### Belge Alıntısı

Biri ’yeni anayasa’ mı dedi?

Biri 'yeni anayasa' mı dedi?

Eğitimci Yazar Selahattin Duman, anayasa mevzusunu gündemine aldığı yazısında geçmişten günümüze bir analiz yaptı ve çarpıcı değerlendirmelere yer verdi.

09 Şubat 2016 - 13:59

İŞTE O YAZI:

İnsan dünyaya bütün kıyafetlerden ayrı ya da diğer bir ifadeyle hiçbir zırh kuşanmamış olarak gelir. O haliyle saftır, berraktır. Asla ne içinde ne de dışında kir pas bulundurmaz; tam da yaratıldığı üzere mükemmel bir surettedir. Sorumluluğu ve işi gücü olmayan bu sabi, kimse için kötülük düşünmez, planlamaz. Hiçbir kir, kin, haset ve hırsa değmemiş olan masum, büyüdükçe büyük(!) insanlardan öğrenir / devralır tüm bunları.

Yıl 1970'lere değdiği  zamanlarda insanlar için utanç kaynağı bir anayasa ile yaşatılıyordu Türkiye'm. İçerisinde solcuları zorbaca sıkıştıran 141, 142. madde ile  Müslümanlara zulmeden 163.maddeyi barındırıyordu. 143. maddeyi özellikle zikretmiyorum; çünkü o silahlı eylem yani terörist faaliyeti kapsıyor. Dönemin hükümetinin küçük ortağı olan MSP o günkü büyük ortak CHP ile bir anlaşma yaparak Meclis oylamasına dayalı bahis konusu maddelerden dolayı içeride bulunan fikir suçlularına af kararı alırlar. Ancak MSP içerisinde yer alan 14 civarında bir cemaat kontenjanı vekiller önce oylanan 163 e destek verip diğerlerinden bu desteği esirger. Ve şöyle derler;

- Hayır biz bu yanlışa destek olmayız. Bunlar ötekiler (!)(solcular) olduğu için bu günaha ortak olmayız. Rahmetli Erbakan onları kırmadan ikna için çok çabalamış ve ;

-Bakın arkadaşlar biz bir anlaşma yaptık ve sözümüzü tutmamız lazım. Ayrıca oy vermeseniz de sonuç değişmeyecek ve yapılan yanlış daha büyük bir yanlışı doğuracak. Eğer Anayasa Mahkemesi' ne taşınırsa bu mesele silahlı eylem yapanları da içine dahil edebilir mahkeme. Etmeyin eylemeyin kar etmez, çok birikimli, dürüst ve akıllı (!) abiler oy kullanmaz ve aynen hocanın dediği gibi olur. Sonuçta bine yakın sol görüşlü, binin biraz üzerinde Müslüman fikir suçlusu kurtulacak iken silahlı eylem icra eden dört bin dolayında suçlu da buna eklenir.

######

▸ **Çalışma Talimatları**
Anayasa yazısının "09 Şubat 2016" ifadesinden "devralır tüm bunları." ifadesine kadar olan bölümünü, bu ifadeler dahil, hiç değiştirmeden yazdırın.

### Verilen Kayıtlar

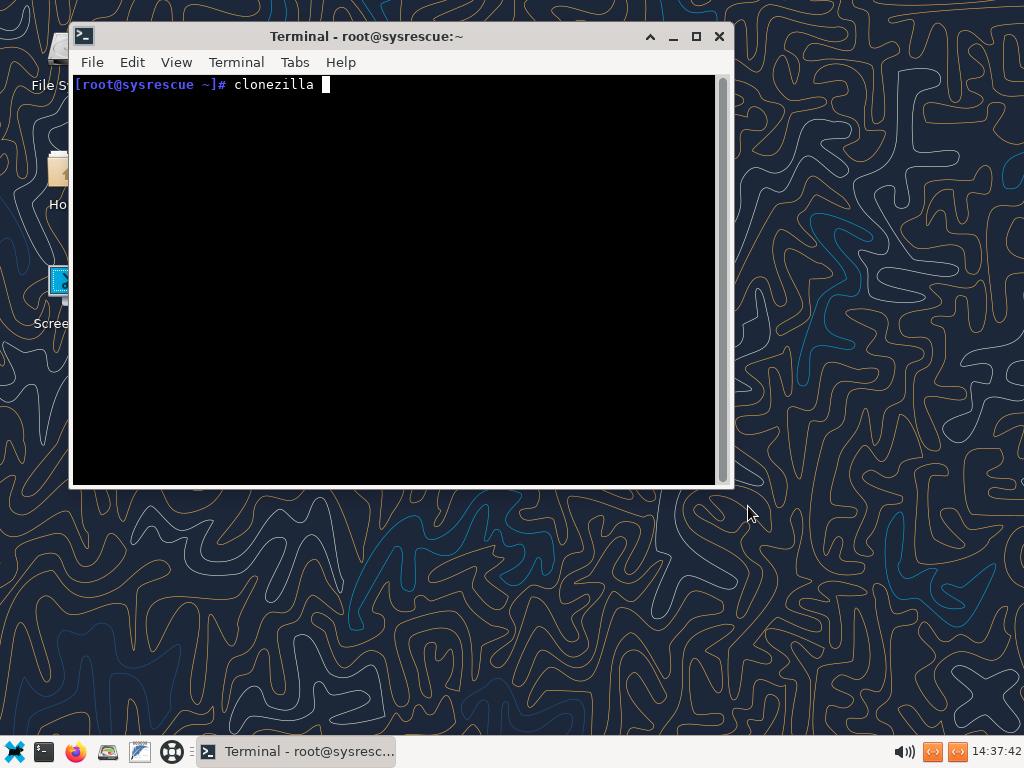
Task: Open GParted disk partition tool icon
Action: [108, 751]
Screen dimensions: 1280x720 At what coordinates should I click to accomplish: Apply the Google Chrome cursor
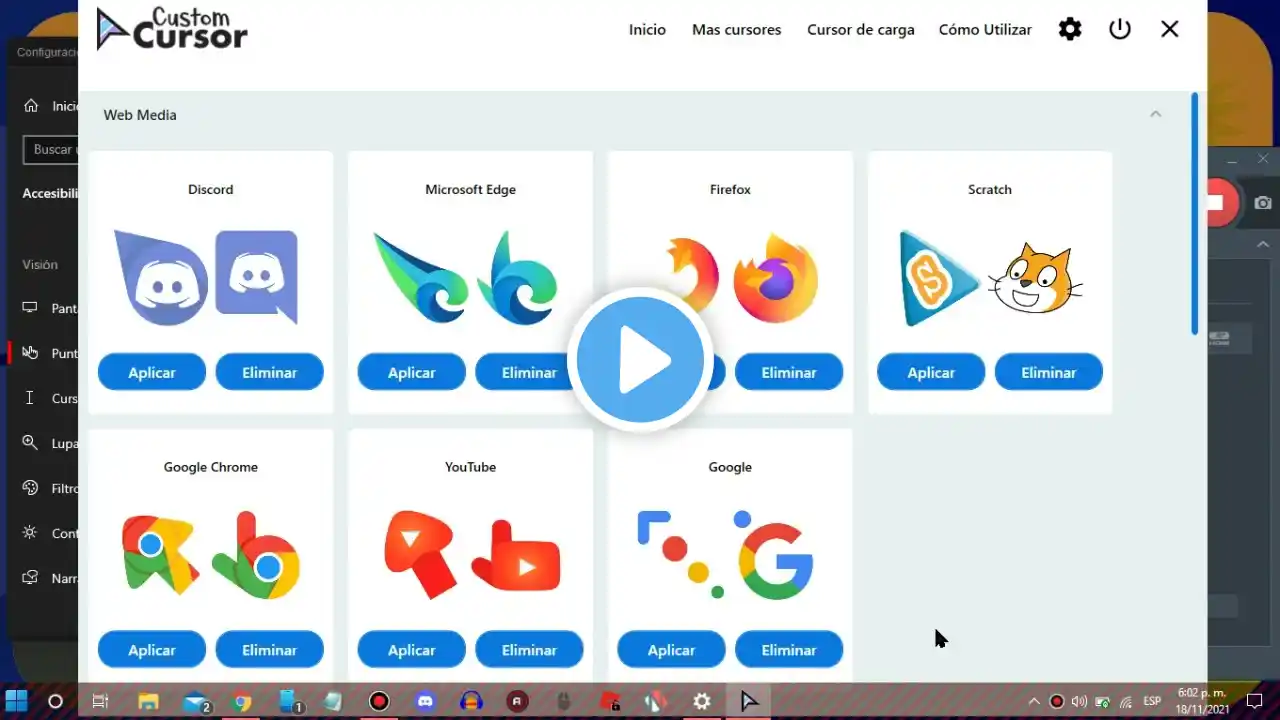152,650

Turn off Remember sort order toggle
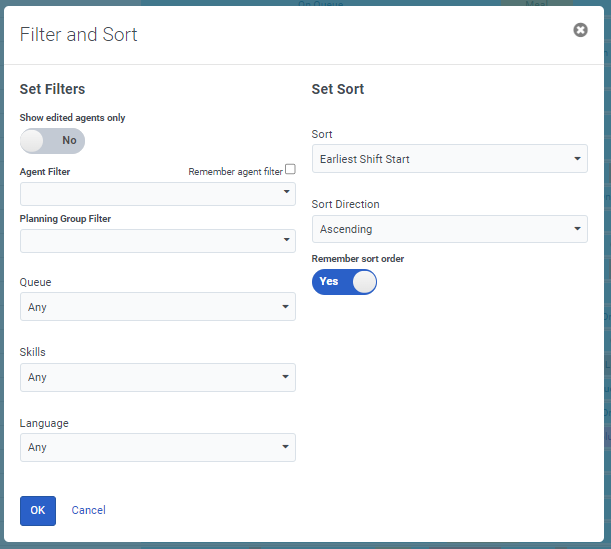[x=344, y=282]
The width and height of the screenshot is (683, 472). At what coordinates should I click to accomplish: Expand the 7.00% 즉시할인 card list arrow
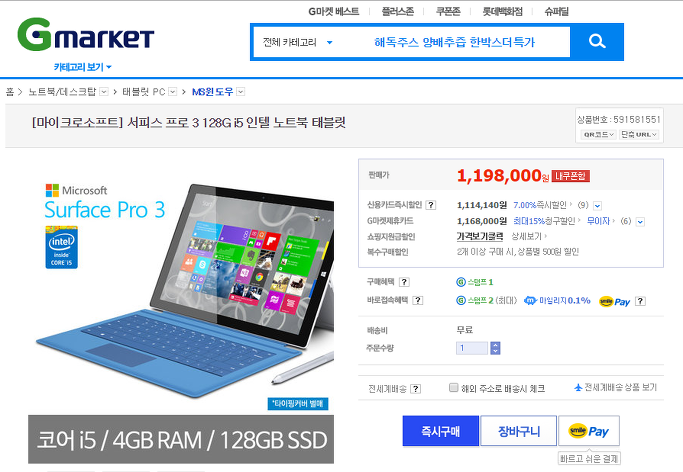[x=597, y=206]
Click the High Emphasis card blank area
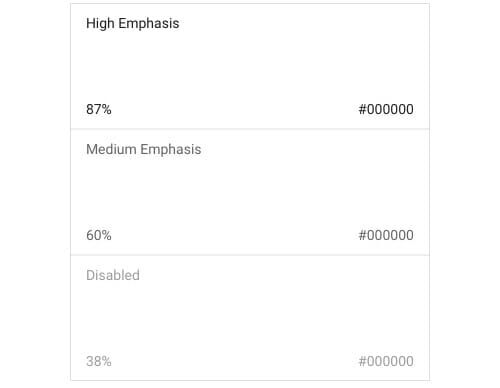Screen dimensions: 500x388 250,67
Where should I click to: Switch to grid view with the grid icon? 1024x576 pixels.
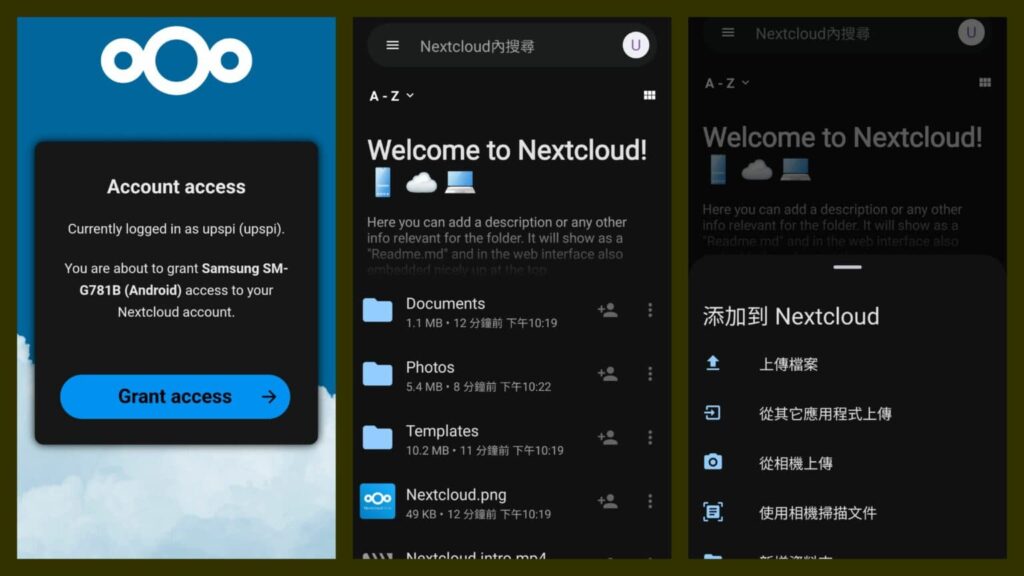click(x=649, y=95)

######

▸ **Tamamlanmış Alıştırma**
09 Şubat 2016 - 13:59

İŞTE O YAZI:

İnsan dünyaya bütün kıyafetlerden ayrı ya da diğer bir ifadeyle hiçbir zırh kuşanmamış olarak gelir. O haliyle saftır, berraktır. Asla ne içinde ne de dışında kir pas bulundurmaz; tam da yaratıldığı üzere mükemmel bir surettedir. Sorumluluğu ve işi gücü olmayan bu sabi, kimse için kötülük düşünmez, planlamaz. Hiçbir kir, kin, haset ve hırsa değmemiş olan masum, büyüdükçe büyük(!) insanlardan öğrenir / devralır tüm bunları.